Excessive optimism during pre-bake stages.
“The issue wasn’t effort. The issue was that I fundamentally did not understand the system I was working with.”
THE APPROACH
Build from principles, not from vibes.
After several failed releases using random internet recipes, the strategy shifted from “hope-based baking” to process-based execution.
A new recipe source was selected specifically because it documented the reasoning behind each step, not just the ingredients. This changed everything.
“For the first time, the process felt understandable instead of magical.”
PRINCIPLE 1
Separate systems clearly: egg whites and yolks operate independently until integration.
PRINCIPLE 2
Atomic folding: lift from the bottom up, every motion is deliberate.
PRINCIPLE 3
Source-driven: one trusted reference, followed completely, not improvised.
PRINCIPLE 4
Flexible but committed: sugar reduced by 50g based on prior taste feedback, but no other deviations.
PRINCIPLE 5
Documented through real failure: every guideline is grounded in what actually went wrong before.
PRINCIPLE 6
Never emotionally celebrate before the cooling stage.
Iteration strategy & SETBACKS
Instead of reducing the recipe to “half portions” for safer testing, the project intentionally shipped a full-scale prototype.
This decision was risky.
Historically, scaling down recipes introduced new calculation errors and increased instability.
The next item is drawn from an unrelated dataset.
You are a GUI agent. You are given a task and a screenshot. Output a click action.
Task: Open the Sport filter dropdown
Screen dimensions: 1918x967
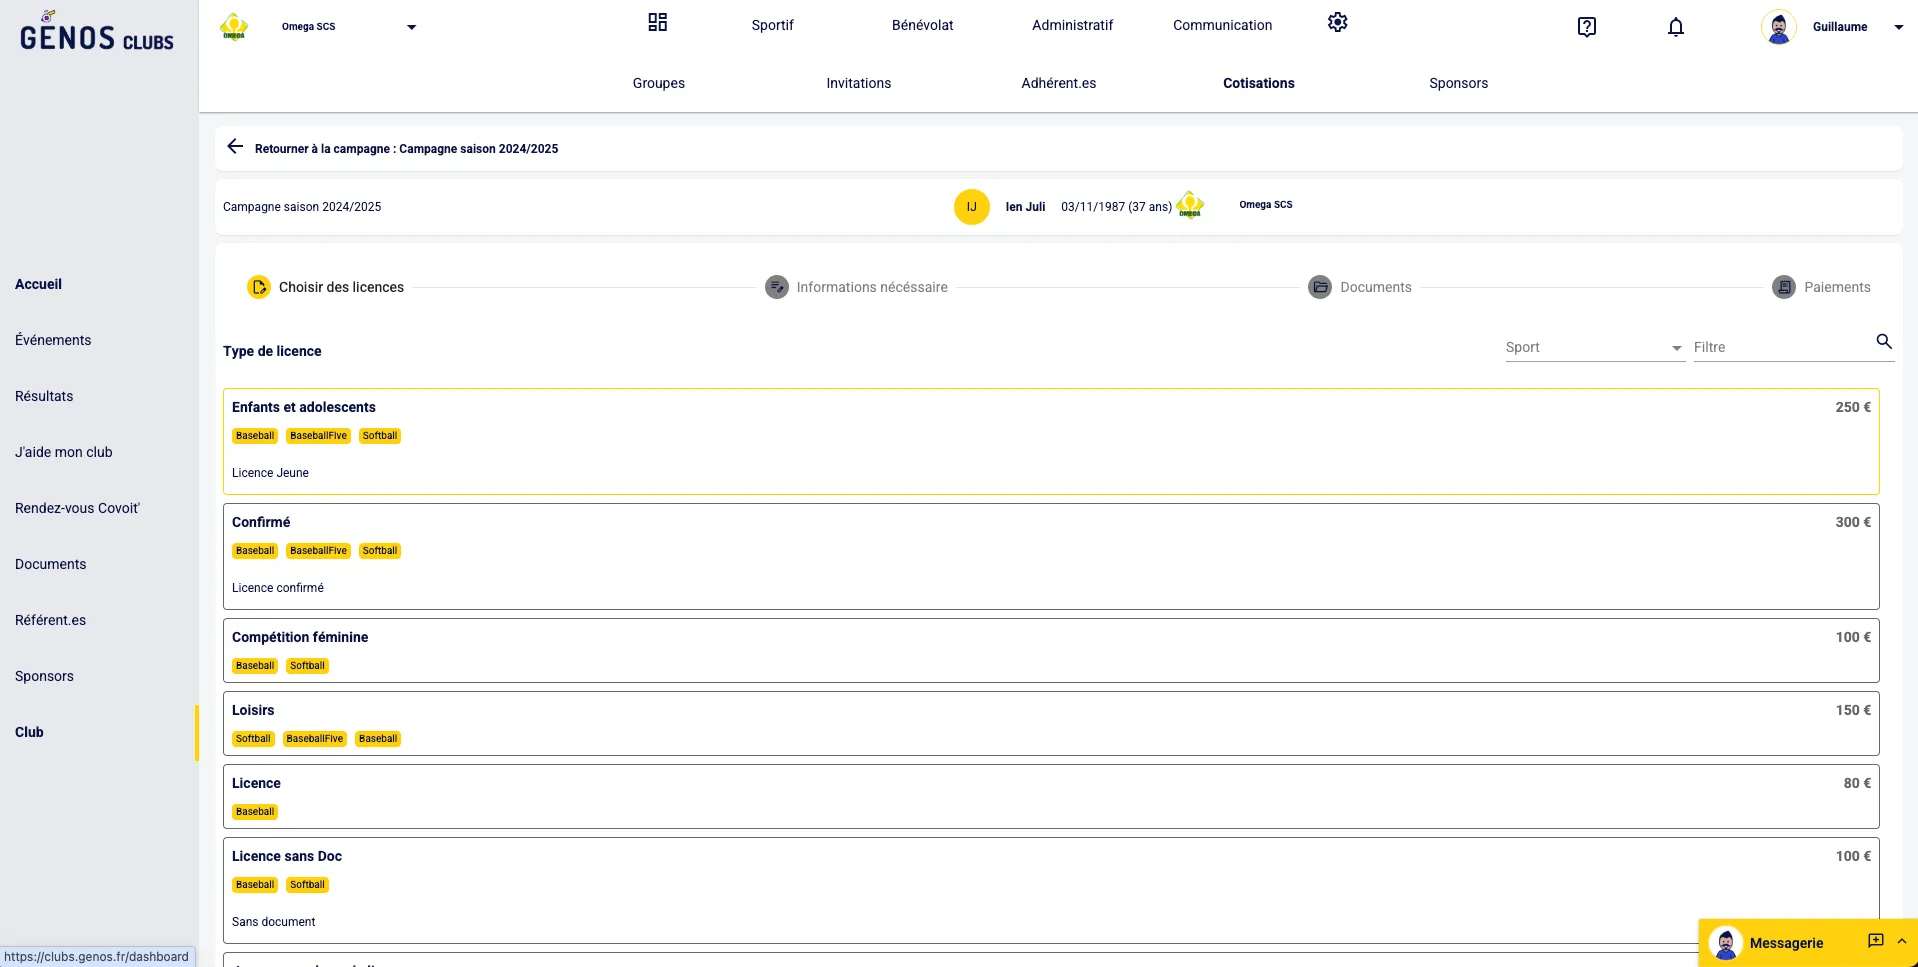pos(1594,347)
A full-size build reduced variable fragmentation and allowed cleaner evaluation of the process.
There were still setbacks during production:
Egg yolks accidentally contaminated the whites.
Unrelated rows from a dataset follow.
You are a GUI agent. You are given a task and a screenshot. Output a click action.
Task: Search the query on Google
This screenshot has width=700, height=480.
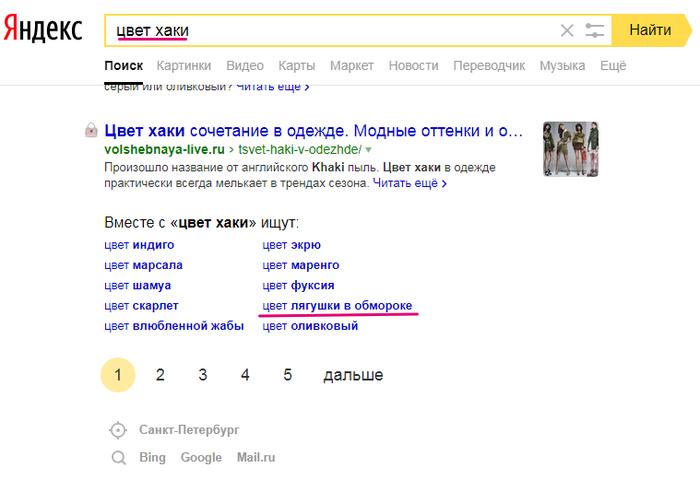click(201, 458)
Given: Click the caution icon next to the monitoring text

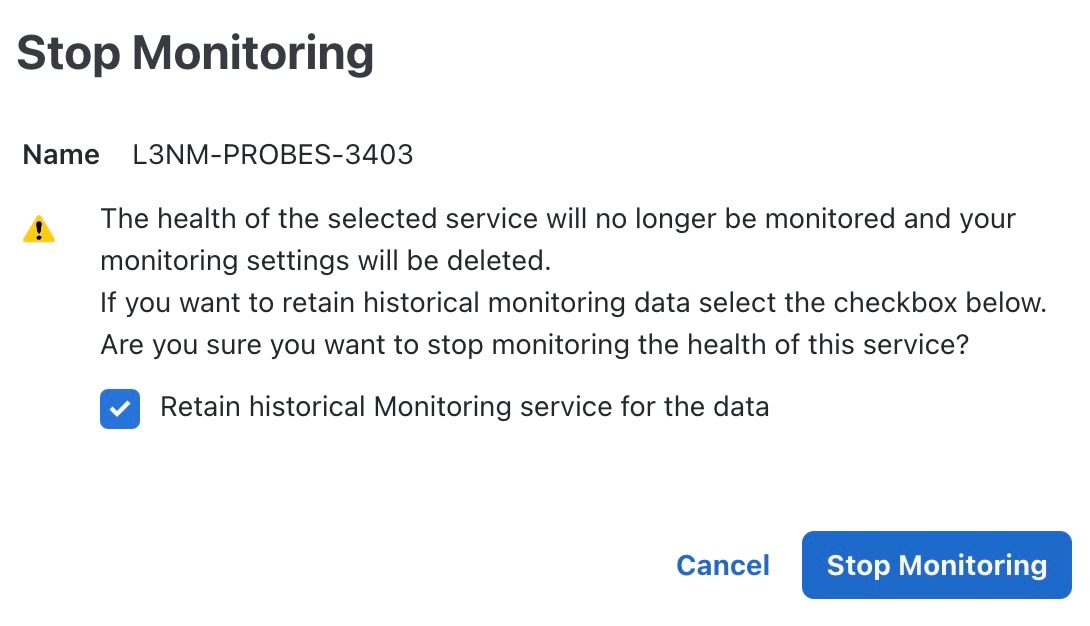Looking at the screenshot, I should click(39, 229).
Several eggs had to be discarded mid-process.
Confidence levels remained critically low.
But unlike previous attempts, the meringue finally achieved stiff peaks consistently.
This became the first meaningful technical milestone of the project.
THE SOLUTION
One source of truth for technique and ingredients.
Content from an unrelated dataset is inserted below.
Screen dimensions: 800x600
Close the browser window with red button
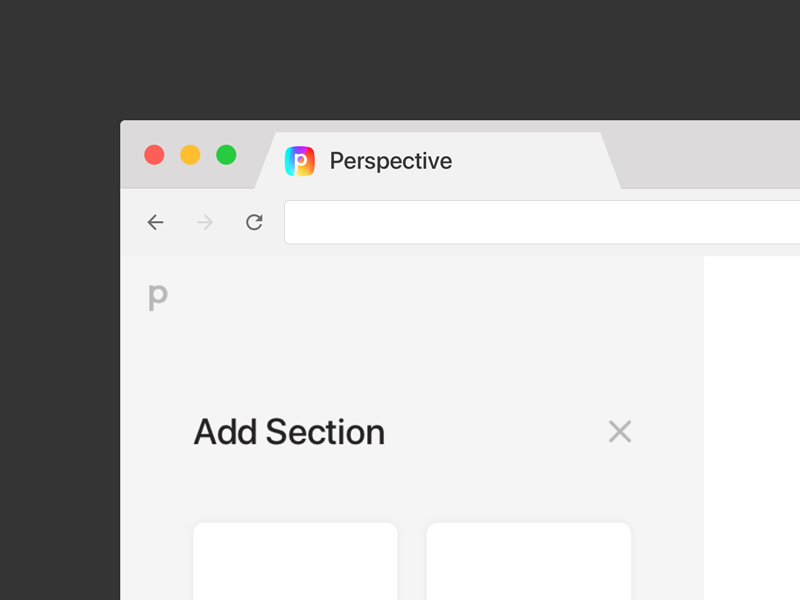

After committing to the new process, the batter came together correctly for the first time. Egg whites reached full stiff peak despite a minor yolk contamination incident, which was isolated and managed mid-process rather than treated as a blocker.
The batter was folded in stages using a lifting motion. The cake rose well beyond the top of the tube pan, requiring a glass underneath to prevent contact with the surface during cooling. It did not collapse when inverted.
The folding process was redesigned completely:
Egg whites are incorporated gradually.
Batter was lifted gently instead of stirred aggressively.
Mixing prioritised air retention over speed.
Panic was reduced by approximately 12%.
BEFORE and AFTER


Drag to compare.
BEFORE
The product didn’t rise. Cross-section revealed dense, uneven layers throughout. Texture was inconsistent. No slice was presentable.
AFTER
Full rise across the entire structure. The cross-section was uniform and smooth. Texture was light, soft, and consistent from edge to centre.
THE OUTCOME
The sixth release proved the process worked.
~6
major production iterations before success
30+
eggs consumed during research and development
“The real success wasn’t the cake. It was understanding why the previous five failed.”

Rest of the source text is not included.